Exercise instructions
Rewrite the rows below, replacing "Find the location of" with "Point out" and leaving everything else the same.

::::::::::

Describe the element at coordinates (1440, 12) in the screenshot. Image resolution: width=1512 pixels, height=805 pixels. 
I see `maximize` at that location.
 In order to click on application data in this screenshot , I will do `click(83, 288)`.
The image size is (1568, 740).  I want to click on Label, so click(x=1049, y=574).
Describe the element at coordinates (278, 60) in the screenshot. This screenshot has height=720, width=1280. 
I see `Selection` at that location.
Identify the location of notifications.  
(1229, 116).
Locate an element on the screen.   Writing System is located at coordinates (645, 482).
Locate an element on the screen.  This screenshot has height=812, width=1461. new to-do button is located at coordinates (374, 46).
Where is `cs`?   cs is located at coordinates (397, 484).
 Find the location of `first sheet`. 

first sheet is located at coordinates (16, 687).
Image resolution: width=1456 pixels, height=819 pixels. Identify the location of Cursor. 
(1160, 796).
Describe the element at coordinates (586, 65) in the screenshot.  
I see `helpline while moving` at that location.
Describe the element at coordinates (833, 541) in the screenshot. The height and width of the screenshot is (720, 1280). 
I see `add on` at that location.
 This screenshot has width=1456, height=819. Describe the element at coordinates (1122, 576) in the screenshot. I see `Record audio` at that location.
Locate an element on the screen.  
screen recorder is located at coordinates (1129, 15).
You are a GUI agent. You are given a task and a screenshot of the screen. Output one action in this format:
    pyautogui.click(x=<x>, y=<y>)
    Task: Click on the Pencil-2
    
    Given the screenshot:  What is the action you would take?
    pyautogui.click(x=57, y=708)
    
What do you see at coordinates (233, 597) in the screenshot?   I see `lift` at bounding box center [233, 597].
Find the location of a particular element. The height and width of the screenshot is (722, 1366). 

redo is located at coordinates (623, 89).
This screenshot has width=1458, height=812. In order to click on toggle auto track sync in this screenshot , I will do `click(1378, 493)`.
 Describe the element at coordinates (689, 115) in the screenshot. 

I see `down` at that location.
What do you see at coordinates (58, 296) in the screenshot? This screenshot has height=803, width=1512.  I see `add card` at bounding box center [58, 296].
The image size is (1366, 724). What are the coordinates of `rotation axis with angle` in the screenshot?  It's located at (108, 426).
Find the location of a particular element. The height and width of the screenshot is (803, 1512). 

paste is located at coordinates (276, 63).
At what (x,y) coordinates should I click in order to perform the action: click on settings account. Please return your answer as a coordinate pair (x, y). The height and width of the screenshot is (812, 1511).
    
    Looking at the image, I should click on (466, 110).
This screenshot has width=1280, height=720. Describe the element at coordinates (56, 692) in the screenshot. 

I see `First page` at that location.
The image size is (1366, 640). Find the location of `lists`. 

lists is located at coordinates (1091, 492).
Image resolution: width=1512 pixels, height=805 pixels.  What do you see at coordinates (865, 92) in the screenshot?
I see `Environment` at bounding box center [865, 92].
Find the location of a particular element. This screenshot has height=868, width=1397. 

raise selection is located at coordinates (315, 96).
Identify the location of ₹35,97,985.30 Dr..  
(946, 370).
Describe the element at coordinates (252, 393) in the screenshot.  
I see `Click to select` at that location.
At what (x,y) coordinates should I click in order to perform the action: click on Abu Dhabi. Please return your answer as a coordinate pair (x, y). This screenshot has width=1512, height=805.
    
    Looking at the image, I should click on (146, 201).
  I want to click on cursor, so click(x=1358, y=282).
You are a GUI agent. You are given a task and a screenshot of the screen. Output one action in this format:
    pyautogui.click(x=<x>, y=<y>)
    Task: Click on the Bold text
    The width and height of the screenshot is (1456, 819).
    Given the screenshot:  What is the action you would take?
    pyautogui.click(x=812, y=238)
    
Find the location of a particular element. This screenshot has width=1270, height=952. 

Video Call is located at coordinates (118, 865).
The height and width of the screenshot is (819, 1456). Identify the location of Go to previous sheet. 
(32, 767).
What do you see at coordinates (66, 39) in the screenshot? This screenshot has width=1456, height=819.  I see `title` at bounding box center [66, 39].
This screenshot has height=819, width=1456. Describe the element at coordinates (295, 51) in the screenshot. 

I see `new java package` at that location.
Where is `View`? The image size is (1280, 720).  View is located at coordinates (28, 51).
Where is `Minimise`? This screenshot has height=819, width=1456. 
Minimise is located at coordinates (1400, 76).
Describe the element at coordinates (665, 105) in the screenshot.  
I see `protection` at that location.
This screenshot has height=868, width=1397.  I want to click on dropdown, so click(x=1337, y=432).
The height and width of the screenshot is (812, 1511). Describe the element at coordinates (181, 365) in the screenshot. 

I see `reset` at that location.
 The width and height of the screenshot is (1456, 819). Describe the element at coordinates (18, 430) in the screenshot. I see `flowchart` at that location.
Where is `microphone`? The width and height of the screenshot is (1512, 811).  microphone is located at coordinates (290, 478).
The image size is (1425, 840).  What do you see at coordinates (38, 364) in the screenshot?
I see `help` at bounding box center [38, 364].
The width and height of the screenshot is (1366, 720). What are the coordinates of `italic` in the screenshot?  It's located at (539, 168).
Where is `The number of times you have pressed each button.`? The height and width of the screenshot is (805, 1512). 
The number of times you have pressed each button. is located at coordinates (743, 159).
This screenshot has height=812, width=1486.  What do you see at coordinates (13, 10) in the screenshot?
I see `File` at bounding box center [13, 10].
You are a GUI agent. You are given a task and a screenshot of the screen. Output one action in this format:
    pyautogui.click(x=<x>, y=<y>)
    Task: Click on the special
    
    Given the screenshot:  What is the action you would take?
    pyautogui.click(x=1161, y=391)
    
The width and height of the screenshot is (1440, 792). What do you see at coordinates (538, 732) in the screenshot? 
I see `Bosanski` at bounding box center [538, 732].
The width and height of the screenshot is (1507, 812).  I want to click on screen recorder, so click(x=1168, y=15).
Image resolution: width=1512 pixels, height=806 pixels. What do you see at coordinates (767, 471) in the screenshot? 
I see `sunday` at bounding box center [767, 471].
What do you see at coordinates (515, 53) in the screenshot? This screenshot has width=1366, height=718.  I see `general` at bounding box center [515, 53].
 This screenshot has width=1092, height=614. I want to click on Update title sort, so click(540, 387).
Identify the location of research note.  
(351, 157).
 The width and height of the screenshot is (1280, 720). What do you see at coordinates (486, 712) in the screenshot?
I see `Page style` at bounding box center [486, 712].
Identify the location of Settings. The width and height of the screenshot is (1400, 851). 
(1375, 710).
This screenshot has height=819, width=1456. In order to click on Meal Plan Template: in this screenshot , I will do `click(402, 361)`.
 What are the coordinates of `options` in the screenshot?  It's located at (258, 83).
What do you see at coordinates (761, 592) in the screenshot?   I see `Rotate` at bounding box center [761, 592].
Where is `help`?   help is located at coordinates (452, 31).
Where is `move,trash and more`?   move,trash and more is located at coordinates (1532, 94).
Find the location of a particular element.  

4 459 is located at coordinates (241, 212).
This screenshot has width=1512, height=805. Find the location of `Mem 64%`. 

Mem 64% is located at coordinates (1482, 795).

::::::::::

Solution to the problem
Describe the element at coordinates (1440, 12) in the screenshot. Image resolution: width=1512 pixels, height=805 pixels. 
I see `maximize` at that location.
 In order to click on application data in this screenshot , I will do `click(83, 288)`.
The image size is (1568, 740).  I want to click on Label, so click(x=1049, y=574).
Describe the element at coordinates (278, 60) in the screenshot. This screenshot has height=720, width=1280. 
I see `Selection` at that location.
Identify the location of notifications.  
(1229, 116).
Locate an element on the screen.   Writing System is located at coordinates (645, 482).
Locate an element on the screen.  This screenshot has height=812, width=1461. new to-do button is located at coordinates (374, 46).
Where is `cs`?   cs is located at coordinates (397, 484).
 Point out `first sheet`. 

first sheet is located at coordinates (16, 687).
Image resolution: width=1456 pixels, height=819 pixels. Identify the location of Cursor. 
(1160, 796).
Describe the element at coordinates (586, 65) in the screenshot.  
I see `helpline while moving` at that location.
Describe the element at coordinates (833, 541) in the screenshot. The height and width of the screenshot is (720, 1280). 
I see `add on` at that location.
 This screenshot has width=1456, height=819. Describe the element at coordinates (1122, 576) in the screenshot. I see `Record audio` at that location.
Locate an element on the screen.  
screen recorder is located at coordinates (1129, 15).
You are a GUI agent. You are given a task and a screenshot of the screen. Output one action in this format:
    pyautogui.click(x=<x>, y=<y>)
    Task: Click on the Pencil-2
    
    Given the screenshot:  What is the action you would take?
    pyautogui.click(x=57, y=708)
    
What do you see at coordinates (233, 597) in the screenshot?   I see `lift` at bounding box center [233, 597].
Point out a particular element. The height and width of the screenshot is (722, 1366). 

redo is located at coordinates (623, 89).
This screenshot has width=1458, height=812. In order to click on toggle auto track sync in this screenshot , I will do `click(1378, 493)`.
 Describe the element at coordinates (689, 115) in the screenshot. 

I see `down` at that location.
What do you see at coordinates (58, 296) in the screenshot? This screenshot has height=803, width=1512.  I see `add card` at bounding box center [58, 296].
The image size is (1366, 724). What are the coordinates of `rotation axis with angle` in the screenshot?  It's located at (108, 426).
Point out a particular element. The height and width of the screenshot is (803, 1512). 

paste is located at coordinates (276, 63).
At what (x,y) coordinates should I click in order to perform the action: click on settings account. Please return your answer as a coordinate pair (x, y). The height and width of the screenshot is (812, 1511).
    
    Looking at the image, I should click on (466, 110).
This screenshot has width=1280, height=720. Describe the element at coordinates (56, 692) in the screenshot. 

I see `First page` at that location.
The image size is (1366, 640). Point out `lists`. 

lists is located at coordinates (1091, 492).
Image resolution: width=1512 pixels, height=805 pixels.  What do you see at coordinates (865, 92) in the screenshot?
I see `Environment` at bounding box center [865, 92].
Point out a particular element. This screenshot has height=868, width=1397. 

raise selection is located at coordinates (315, 96).
Identify the location of ₹35,97,985.30 Dr..  
(946, 370).
Describe the element at coordinates (252, 393) in the screenshot.  
I see `Click to select` at that location.
At what (x,y) coordinates should I click in order to perform the action: click on Abu Dhabi. Please return your answer as a coordinate pair (x, y). This screenshot has width=1512, height=805.
    
    Looking at the image, I should click on (146, 201).
  I want to click on cursor, so click(x=1358, y=282).
You are a GUI agent. You are given a task and a screenshot of the screen. Output one action in this format:
    pyautogui.click(x=<x>, y=<y>)
    Task: Click on the Bold text
    The width and height of the screenshot is (1456, 819).
    Given the screenshot:  What is the action you would take?
    pyautogui.click(x=812, y=238)
    
Point out a particular element. This screenshot has width=1270, height=952. 

Video Call is located at coordinates (118, 865).
The height and width of the screenshot is (819, 1456). Identify the location of Go to previous sheet. 
(32, 767).
What do you see at coordinates (66, 39) in the screenshot? This screenshot has width=1456, height=819.  I see `title` at bounding box center [66, 39].
This screenshot has height=819, width=1456. Describe the element at coordinates (295, 51) in the screenshot. 

I see `new java package` at that location.
Where is `View`? The image size is (1280, 720).  View is located at coordinates (28, 51).
Where is `Minimise`? This screenshot has height=819, width=1456. 
Minimise is located at coordinates (1400, 76).
Describe the element at coordinates (665, 105) in the screenshot.  
I see `protection` at that location.
This screenshot has height=868, width=1397.  I want to click on dropdown, so click(x=1337, y=432).
The height and width of the screenshot is (812, 1511). Describe the element at coordinates (181, 365) in the screenshot. 

I see `reset` at that location.
 The width and height of the screenshot is (1456, 819). Describe the element at coordinates (18, 430) in the screenshot. I see `flowchart` at that location.
Where is `microphone`? The width and height of the screenshot is (1512, 811).  microphone is located at coordinates (290, 478).
The image size is (1425, 840).  What do you see at coordinates (38, 364) in the screenshot?
I see `help` at bounding box center [38, 364].
The width and height of the screenshot is (1366, 720). What are the coordinates of `italic` in the screenshot?  It's located at (539, 168).
Where is `The number of times you have pressed each button.`? The height and width of the screenshot is (805, 1512). 
The number of times you have pressed each button. is located at coordinates (743, 159).
This screenshot has height=812, width=1486.  What do you see at coordinates (13, 10) in the screenshot?
I see `File` at bounding box center [13, 10].
You are a GUI agent. You are given a task and a screenshot of the screen. Output one action in this format:
    pyautogui.click(x=<x>, y=<y>)
    Task: Click on the special
    
    Given the screenshot:  What is the action you would take?
    pyautogui.click(x=1161, y=391)
    
The width and height of the screenshot is (1440, 792). What do you see at coordinates (538, 732) in the screenshot? 
I see `Bosanski` at bounding box center [538, 732].
The width and height of the screenshot is (1507, 812).  I want to click on screen recorder, so click(x=1168, y=15).
Image resolution: width=1512 pixels, height=806 pixels. What do you see at coordinates (767, 471) in the screenshot? 
I see `sunday` at bounding box center [767, 471].
What do you see at coordinates (515, 53) in the screenshot? This screenshot has width=1366, height=718.  I see `general` at bounding box center [515, 53].
 This screenshot has width=1092, height=614. I want to click on Update title sort, so click(540, 387).
Identify the location of research note.  
(351, 157).
 The width and height of the screenshot is (1280, 720). What do you see at coordinates (486, 712) in the screenshot?
I see `Page style` at bounding box center [486, 712].
Identify the location of Settings. The width and height of the screenshot is (1400, 851). 
(1375, 710).
This screenshot has height=819, width=1456. In order to click on Meal Plan Template: in this screenshot , I will do `click(402, 361)`.
 What are the coordinates of `options` in the screenshot?  It's located at (258, 83).
What do you see at coordinates (761, 592) in the screenshot?   I see `Rotate` at bounding box center [761, 592].
Where is `help`?   help is located at coordinates (452, 31).
Where is `move,trash and more`?   move,trash and more is located at coordinates (1532, 94).
Point out a particular element.  

4 459 is located at coordinates (241, 212).
This screenshot has width=1512, height=805. Point out `Mem 64%`. 

Mem 64% is located at coordinates (1482, 795).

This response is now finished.